At Berne, Schlegel joined the party, and Auguste de Staël separated from it, in order to return to Coppet to see after things there. The travellers pushed on, but, because of Madame de Staël’s health, in no great haste, through Switzerland and the Tyrol. Her one haunting fear all this time was that in Bavaria an agent of the French Government might have preceded her with an order for her arrest. The abject subservience of the German Governments at that time to Napoleon made it very likely that in such a case passports would be so much waste-paper.
Vienna was reached in safety, and there Madame de Staël at first determined to remain three weeks, while a courier was despatched to Wilna to obtain the Russian passport from the Emperor Alexander. The first ten days of her sojourn were marked by cloudless pleasure. Security had returned to her; and, after her late repression, varied chiefly by the Prefect of Geneva’s solemn exhortations, it was a real delight to find herself in the midst of a society where Napoleon was frankly abused. But the Emperor and Empress of Austria were at Dresden, and the official mind, left to itself, soon became frightened at the idea of sheltering the dangerous authoress. Spies were stationed at her door, and cropped up, like poisonous fungi, with silent rapidity along her path. Moreover, an order had arrived for the arrest and return of Rocca as a French officer—the fact of his wounds and inability to serve being waived in the interests of persecution. At this point one pauses to ask why, after all, Madame de Staël herself was not arrested. There seems but little doubt that the obsequiousness of the Austrian police would have been equal to the task. Perhaps Napoleon shrank from the odium of such a proceeding; perhaps he was, in reality, rather glad to be rid of Madame de Staël. This would agree with a well-known conversation which he had held four years previously with Auguste de Staël, who, going to him to plead for his mother’s recall, was told, with insolent, good-humored contempt, that the whole of Europe, except France, was open to her; that she would not be imprisoned, as then she might have some cause to complain, but that she alone could be unhappy when allowed to wander at will through every capital of Europe except Paris.
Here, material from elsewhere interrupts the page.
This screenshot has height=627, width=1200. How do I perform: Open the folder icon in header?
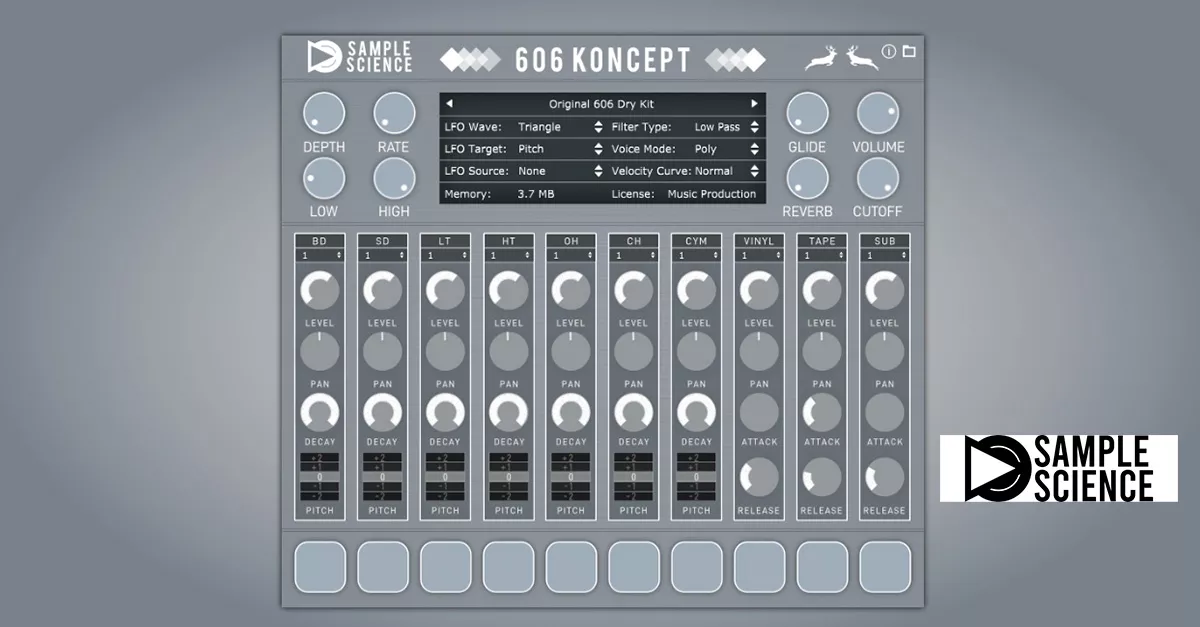909,52
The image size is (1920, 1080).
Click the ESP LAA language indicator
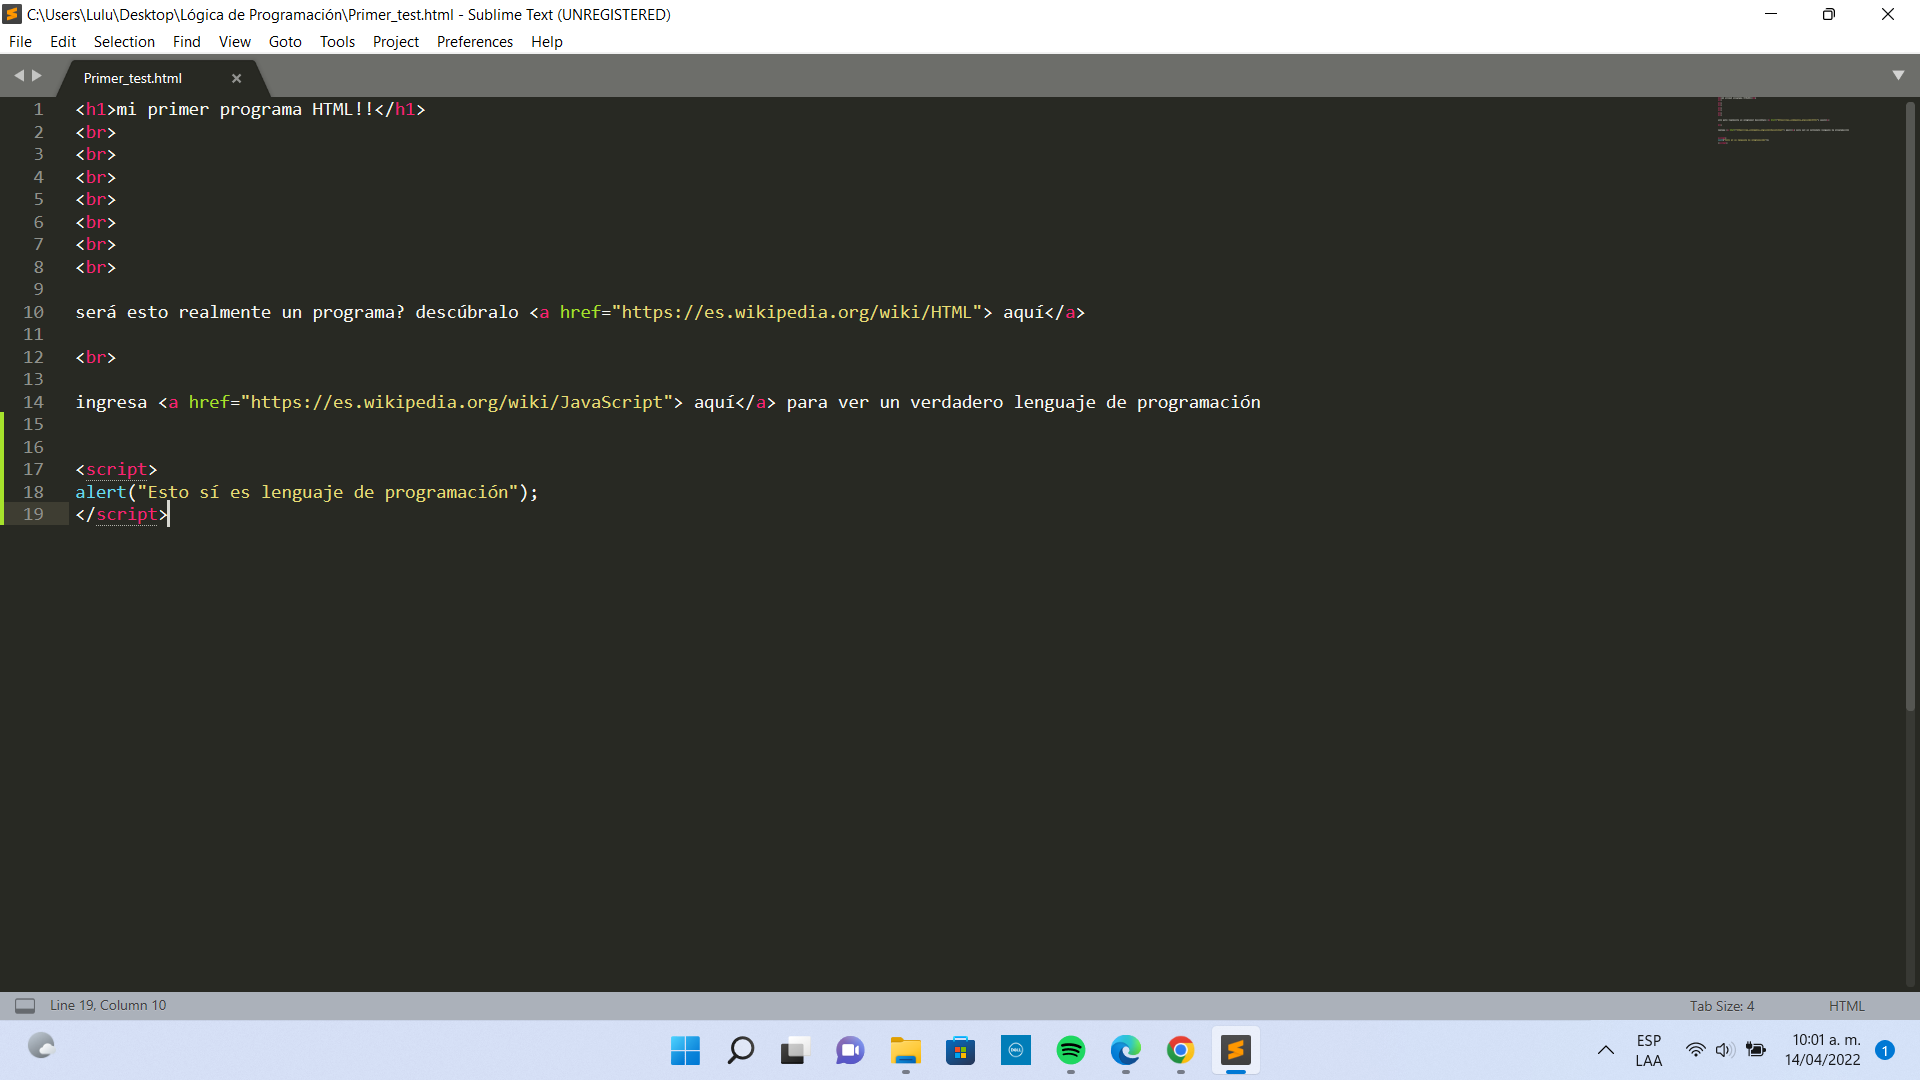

But if this explanation be accepted, it becomes difficult to account for the later persecutions of Madame de Staël at the hands of the French and Swiss police. Could it be that Savary and his underlings, through excess of zeal, interpreted their instructions with liberal severity and that Napoleon was not responsible for every individual act, but only for the angry hatred which promised approval of each and all of them?